### EXERCISE INSTRUCTIONS
Give the data again in full, exactly as written below.

### PROVIDED INFORMATION

Content starts

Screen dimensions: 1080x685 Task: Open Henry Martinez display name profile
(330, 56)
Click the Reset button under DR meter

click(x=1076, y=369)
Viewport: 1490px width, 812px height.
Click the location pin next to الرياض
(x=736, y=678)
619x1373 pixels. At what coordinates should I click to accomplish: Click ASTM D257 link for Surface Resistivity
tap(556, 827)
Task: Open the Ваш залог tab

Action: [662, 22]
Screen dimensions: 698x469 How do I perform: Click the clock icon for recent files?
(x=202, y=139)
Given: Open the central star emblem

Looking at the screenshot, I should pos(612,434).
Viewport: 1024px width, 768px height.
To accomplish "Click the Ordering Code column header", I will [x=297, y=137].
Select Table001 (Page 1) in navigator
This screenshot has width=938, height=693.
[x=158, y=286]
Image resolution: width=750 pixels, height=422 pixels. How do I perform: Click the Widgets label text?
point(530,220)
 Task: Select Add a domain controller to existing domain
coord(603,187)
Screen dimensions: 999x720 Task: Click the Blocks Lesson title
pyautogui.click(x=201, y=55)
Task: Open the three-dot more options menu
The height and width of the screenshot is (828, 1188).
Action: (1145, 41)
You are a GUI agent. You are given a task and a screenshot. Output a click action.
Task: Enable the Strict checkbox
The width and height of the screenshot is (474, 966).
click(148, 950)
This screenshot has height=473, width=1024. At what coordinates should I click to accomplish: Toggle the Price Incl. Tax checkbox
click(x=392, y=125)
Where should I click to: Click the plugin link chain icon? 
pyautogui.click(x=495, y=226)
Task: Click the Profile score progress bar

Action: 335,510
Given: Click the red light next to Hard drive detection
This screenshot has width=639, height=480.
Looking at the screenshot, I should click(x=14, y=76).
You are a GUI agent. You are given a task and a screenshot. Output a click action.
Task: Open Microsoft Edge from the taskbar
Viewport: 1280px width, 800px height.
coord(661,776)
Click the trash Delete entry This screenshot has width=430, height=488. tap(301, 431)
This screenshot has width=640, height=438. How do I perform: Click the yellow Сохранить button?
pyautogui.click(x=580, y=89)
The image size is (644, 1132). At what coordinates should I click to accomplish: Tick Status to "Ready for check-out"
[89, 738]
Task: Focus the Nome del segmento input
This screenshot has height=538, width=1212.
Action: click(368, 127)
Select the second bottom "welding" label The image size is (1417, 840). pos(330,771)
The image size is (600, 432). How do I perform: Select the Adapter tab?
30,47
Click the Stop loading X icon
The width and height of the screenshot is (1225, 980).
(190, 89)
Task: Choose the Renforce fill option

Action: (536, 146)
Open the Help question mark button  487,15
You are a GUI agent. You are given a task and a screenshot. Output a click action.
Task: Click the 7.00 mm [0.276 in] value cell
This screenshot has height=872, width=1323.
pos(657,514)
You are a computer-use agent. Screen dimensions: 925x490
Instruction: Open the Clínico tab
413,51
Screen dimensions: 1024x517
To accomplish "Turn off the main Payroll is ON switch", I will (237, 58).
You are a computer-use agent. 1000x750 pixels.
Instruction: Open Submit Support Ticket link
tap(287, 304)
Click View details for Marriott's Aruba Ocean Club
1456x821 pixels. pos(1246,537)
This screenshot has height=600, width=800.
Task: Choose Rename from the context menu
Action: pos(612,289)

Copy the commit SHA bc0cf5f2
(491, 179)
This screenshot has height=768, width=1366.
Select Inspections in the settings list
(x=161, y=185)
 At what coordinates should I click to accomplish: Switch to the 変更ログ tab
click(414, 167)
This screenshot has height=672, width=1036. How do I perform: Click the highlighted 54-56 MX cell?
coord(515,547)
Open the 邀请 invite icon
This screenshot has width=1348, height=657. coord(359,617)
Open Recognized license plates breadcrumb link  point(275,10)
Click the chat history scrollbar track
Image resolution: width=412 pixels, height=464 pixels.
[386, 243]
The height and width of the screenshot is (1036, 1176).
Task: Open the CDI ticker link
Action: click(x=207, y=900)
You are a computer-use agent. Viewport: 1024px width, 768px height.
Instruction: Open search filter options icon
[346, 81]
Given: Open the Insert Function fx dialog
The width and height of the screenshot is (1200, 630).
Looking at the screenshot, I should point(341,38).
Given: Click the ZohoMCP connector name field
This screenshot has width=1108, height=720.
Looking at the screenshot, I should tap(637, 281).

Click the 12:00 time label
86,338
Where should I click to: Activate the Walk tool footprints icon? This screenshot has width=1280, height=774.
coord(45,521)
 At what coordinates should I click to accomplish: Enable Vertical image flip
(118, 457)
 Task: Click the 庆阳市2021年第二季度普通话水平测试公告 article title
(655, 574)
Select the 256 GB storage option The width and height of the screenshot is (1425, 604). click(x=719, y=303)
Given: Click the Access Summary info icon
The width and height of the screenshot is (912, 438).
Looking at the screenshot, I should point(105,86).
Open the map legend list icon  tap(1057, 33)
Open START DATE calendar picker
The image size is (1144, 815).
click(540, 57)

Content ends

### RESULT
Screen dimensions: 1080x685 Task: Open Henry Martinez display name profile
(330, 56)
Click the Reset button under DR meter

click(x=1076, y=369)
Viewport: 1490px width, 812px height.
Click the location pin next to الرياض
(x=736, y=678)
619x1373 pixels. At what coordinates should I click to accomplish: Click ASTM D257 link for Surface Resistivity
tap(556, 827)
Task: Open the Ваш залог tab

Action: [662, 22]
Screen dimensions: 698x469 How do I perform: Click the clock icon for recent files?
(x=202, y=139)
Given: Open the central star emblem

Looking at the screenshot, I should pos(612,434).
Viewport: 1024px width, 768px height.
To accomplish "Click the Ordering Code column header", I will [x=297, y=137].
Select Table001 (Page 1) in navigator
This screenshot has width=938, height=693.
[x=158, y=286]
Image resolution: width=750 pixels, height=422 pixels. How do I perform: Click the Widgets label text?
point(530,220)
 Task: Select Add a domain controller to existing domain
coord(603,187)
Screen dimensions: 999x720 Task: Click the Blocks Lesson title
pyautogui.click(x=201, y=55)
Task: Open the three-dot more options menu
The height and width of the screenshot is (828, 1188).
Action: (1145, 41)
You are a GUI agent. You are given a task and a screenshot. Output a click action.
Task: Enable the Strict checkbox
The width and height of the screenshot is (474, 966).
click(148, 950)
This screenshot has height=473, width=1024. At what coordinates should I click to accomplish: Toggle the Price Incl. Tax checkbox
click(x=392, y=125)
Where should I click to: Click the plugin link chain icon? 
pyautogui.click(x=495, y=226)
Task: Click the Profile score progress bar

Action: 335,510
Given: Click the red light next to Hard drive detection
This screenshot has width=639, height=480.
Looking at the screenshot, I should click(x=14, y=76).
You are a GUI agent. You are given a task and a screenshot. Output a click action.
Task: Open Microsoft Edge from the taskbar
Viewport: 1280px width, 800px height.
coord(661,776)
Click the trash Delete entry This screenshot has width=430, height=488. tap(301, 431)
This screenshot has width=640, height=438. How do I perform: Click the yellow Сохранить button?
pyautogui.click(x=580, y=89)
The image size is (644, 1132). At what coordinates should I click to accomplish: Tick Status to "Ready for check-out"
[89, 738]
Task: Focus the Nome del segmento input
This screenshot has height=538, width=1212.
Action: click(368, 127)
Select the second bottom "welding" label The image size is (1417, 840). pos(330,771)
The image size is (600, 432). How do I perform: Select the Adapter tab?
30,47
Click the Stop loading X icon
The width and height of the screenshot is (1225, 980).
(190, 89)
Task: Choose the Renforce fill option

Action: (536, 146)
Open the Help question mark button  487,15
You are a GUI agent. You are given a task and a screenshot. Output a click action.
Task: Click the 7.00 mm [0.276 in] value cell
This screenshot has height=872, width=1323.
pos(657,514)
You are a computer-use agent. Screen dimensions: 925x490
Instruction: Open the Clínico tab
413,51
Screen dimensions: 1024x517
To accomplish "Turn off the main Payroll is ON switch", I will (237, 58).
You are a computer-use agent. 1000x750 pixels.
Instruction: Open Submit Support Ticket link
tap(287, 304)
Click View details for Marriott's Aruba Ocean Club
1456x821 pixels. pos(1246,537)
This screenshot has height=600, width=800.
Task: Choose Rename from the context menu
Action: pos(612,289)

Copy the commit SHA bc0cf5f2
(491, 179)
This screenshot has height=768, width=1366.
Select Inspections in the settings list
(x=161, y=185)
 At what coordinates should I click to accomplish: Switch to the 変更ログ tab
click(414, 167)
This screenshot has height=672, width=1036. How do I perform: Click the highlighted 54-56 MX cell?
coord(515,547)
Open the 邀请 invite icon
This screenshot has width=1348, height=657. coord(359,617)
Open Recognized license plates breadcrumb link  point(275,10)
Click the chat history scrollbar track
Image resolution: width=412 pixels, height=464 pixels.
[386, 243]
The height and width of the screenshot is (1036, 1176).
Task: Open the CDI ticker link
Action: click(x=207, y=900)
You are a computer-use agent. Viewport: 1024px width, 768px height.
Instruction: Open search filter options icon
[346, 81]
Given: Open the Insert Function fx dialog
The width and height of the screenshot is (1200, 630).
Looking at the screenshot, I should point(341,38).
Given: Click the ZohoMCP connector name field
This screenshot has width=1108, height=720.
Looking at the screenshot, I should tap(637, 281).

Click the 12:00 time label
86,338
Where should I click to: Activate the Walk tool footprints icon? This screenshot has width=1280, height=774.
coord(45,521)
 At what coordinates should I click to accomplish: Enable Vertical image flip
(118, 457)
 Task: Click the 庆阳市2021年第二季度普通话水平测试公告 article title
(655, 574)
Select the 256 GB storage option The width and height of the screenshot is (1425, 604). click(x=719, y=303)
Given: Click the Access Summary info icon
The width and height of the screenshot is (912, 438).
Looking at the screenshot, I should point(105,86).
Open the map legend list icon  tap(1057, 33)
Open START DATE calendar picker
The image size is (1144, 815).
click(540, 57)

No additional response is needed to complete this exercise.